Sen. Elizabeth Warren and Sen. Amy Klobuchar have been the only women on stage for several recent Democratic debates.
In South Carolina, interruptions, accusations and contentious back-and-forths defined Tuesday night's Democratic primary debate as much as policy discussion. Warren and Klobuchar have been characterized by some on social media as aggressive and angry — but Massachusetts Institute of Technology's Sherry Turkle says that’s because they’re women.
“If women had been alone on that stage, it would have been disqualifying for all of them,” she says. “If that had been Klobuchar, Warren and [Kamala] Harris screaming at each other, that would be the end of the careers of those three women.”
On the perception that Warren sounded angry
“I was on Twitter during the debate and there were a lot of things like, ‘I'm done. I've had enough. She's gone.’ … I would say it made some men uncomfortable. That if you actually look at what she's saying and her tone of voice, it's extremely controlled, but it's controlled the way a prosecutor is controlled. I mean, she is prosecuting a case. But listen to what [Michael] Bloomberg said about her last night. ‘Nothing is enough for her.’”

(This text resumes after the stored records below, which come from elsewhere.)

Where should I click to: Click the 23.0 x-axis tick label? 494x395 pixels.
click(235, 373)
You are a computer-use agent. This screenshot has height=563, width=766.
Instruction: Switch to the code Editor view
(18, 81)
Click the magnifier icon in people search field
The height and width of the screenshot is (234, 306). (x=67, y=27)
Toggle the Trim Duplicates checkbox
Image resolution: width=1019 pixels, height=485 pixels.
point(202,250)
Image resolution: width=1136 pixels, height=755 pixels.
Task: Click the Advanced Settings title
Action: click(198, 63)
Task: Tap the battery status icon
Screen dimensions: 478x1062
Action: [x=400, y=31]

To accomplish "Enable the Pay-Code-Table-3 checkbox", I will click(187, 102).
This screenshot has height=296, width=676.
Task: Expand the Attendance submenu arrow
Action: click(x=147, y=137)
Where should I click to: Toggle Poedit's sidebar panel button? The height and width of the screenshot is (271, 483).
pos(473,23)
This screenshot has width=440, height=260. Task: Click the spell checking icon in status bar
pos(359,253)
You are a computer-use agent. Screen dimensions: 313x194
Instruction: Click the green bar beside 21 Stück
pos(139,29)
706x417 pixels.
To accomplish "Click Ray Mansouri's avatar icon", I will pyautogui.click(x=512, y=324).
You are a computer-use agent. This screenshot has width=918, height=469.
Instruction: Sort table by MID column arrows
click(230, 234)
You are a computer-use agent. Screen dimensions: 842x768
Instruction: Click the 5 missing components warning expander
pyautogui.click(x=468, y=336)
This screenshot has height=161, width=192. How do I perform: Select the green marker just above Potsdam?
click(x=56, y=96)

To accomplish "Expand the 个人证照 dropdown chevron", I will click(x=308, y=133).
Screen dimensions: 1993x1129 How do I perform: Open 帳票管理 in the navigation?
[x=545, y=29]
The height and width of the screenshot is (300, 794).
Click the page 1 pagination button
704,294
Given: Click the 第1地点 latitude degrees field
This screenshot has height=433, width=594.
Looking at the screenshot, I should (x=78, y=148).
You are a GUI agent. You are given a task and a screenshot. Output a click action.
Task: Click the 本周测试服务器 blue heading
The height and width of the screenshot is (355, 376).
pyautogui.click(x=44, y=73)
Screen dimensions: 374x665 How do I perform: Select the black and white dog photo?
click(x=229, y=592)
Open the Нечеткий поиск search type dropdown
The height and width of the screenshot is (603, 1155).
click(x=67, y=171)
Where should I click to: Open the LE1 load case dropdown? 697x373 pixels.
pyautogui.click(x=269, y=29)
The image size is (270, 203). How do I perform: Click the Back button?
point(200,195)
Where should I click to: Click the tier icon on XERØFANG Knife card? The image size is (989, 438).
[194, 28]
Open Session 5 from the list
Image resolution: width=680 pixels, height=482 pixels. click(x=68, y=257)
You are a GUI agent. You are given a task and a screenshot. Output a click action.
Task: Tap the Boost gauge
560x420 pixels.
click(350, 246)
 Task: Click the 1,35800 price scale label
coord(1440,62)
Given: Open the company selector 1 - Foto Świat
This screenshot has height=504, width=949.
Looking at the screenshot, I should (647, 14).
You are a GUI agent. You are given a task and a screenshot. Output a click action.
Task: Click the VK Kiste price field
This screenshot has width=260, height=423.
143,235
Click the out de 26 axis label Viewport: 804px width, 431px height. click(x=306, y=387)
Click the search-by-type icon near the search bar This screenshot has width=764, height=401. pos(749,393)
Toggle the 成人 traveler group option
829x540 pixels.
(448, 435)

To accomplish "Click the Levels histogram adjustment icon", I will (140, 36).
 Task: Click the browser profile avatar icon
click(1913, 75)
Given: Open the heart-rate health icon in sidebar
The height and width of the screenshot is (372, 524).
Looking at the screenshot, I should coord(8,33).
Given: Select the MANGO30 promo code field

On Warren and Bloomberg’s back-and-forth about allegations that he told a young employee to “kill it” when he learned the woman was pregnant
“When he says nothing is enough for her, that language is as though he's talking about placating an angry spouse. But I find that kind of language and talking about women's anger in this contest is widely used as though nothing will be enough for her. And it's that ‘kill it’ moment which really froze the debate because it's really the most radical thing that happened. And it continued on in her interview with [MSNBC’s] Chris Matthews, where Chris Matthews kept saying, ‘You believe he's lying just to protect himself? Why would he do that? You think he's that kind of person?’ ”
“She may have made a mistake because people weren't familiar enough with the incident, whereas when she was talking about the [nondisclosure agreements], they were more familiar with the story … But I think that somebody like Bloomberg has a hard time even feeling that he's done something wrong because this whole discussion has taken place, if it took place, in an atmosphere where it's being discussed in a kind of ‘as if land’ in their heads.”
On how none of the women candidates are portraying themselves as mothers like Hilary Clinton and Sarah Palin did during their runs for office
“As a matter of fact, Amy Klobuchar almost had a death-defying, killing-her-candidacy moment when it came out that she ate her food with a comb. People went berserk because on an airplane when they didn't give her an implement, she ate her food with a pocket comb. I mean, a mom would tear that pocket comb out of a child's hand and say, never do that.
“All of the women who ran: Kamala Harris, [Kirsten] Gillibrand, none of them really came out, you know, with their maternal bona fides being put forward first. Look at how Hillary Clinton came back in the primaries last time. She cried. After New Hampshire, and she broke down in tears that people were willing to take a second look at her. So it was a completely different kind of candidate, a completely different kind of vibration. So I think we're seeing a revolution in how women are allowing themselves to appear on the national stage. And I think that people are actually having a hard time with it, a very hard time with it.”
On Klobuchar’s food-related comments
“I think Amy Klobuchar is trying to have it both ways. She signals this kind of down-home folksiness not just by talking about her kind of third way, but by making these gestures toward cooking and food and hot dishes and a kind of homeliness. On the other hand. she has been you could argue that her style of attacking Buttigieg showed a kind of unbridled hostility.”
On Klobuchar’s statement that a woman can’t get on a debate stage with as little experience in politics as Pete Buttigieg
“She actually called it out, but she actually had the bravery to say to Pete, 'Are you making fun of me? 'Are you talking down to me?' These gender things have been very raw and discussed and very out there.”
Correction: In the audio version of this story, a quote referring to Elizabeth Warren — "Her righteous but naked aggression made some women uncomfortable" — was attributed to Jennifer Rubin of The Washington Post. In fact, Julie Wittes Schlack of WBUR wrote the quote in a recent article. We regret the error.
This segment aired on February 26, 2020.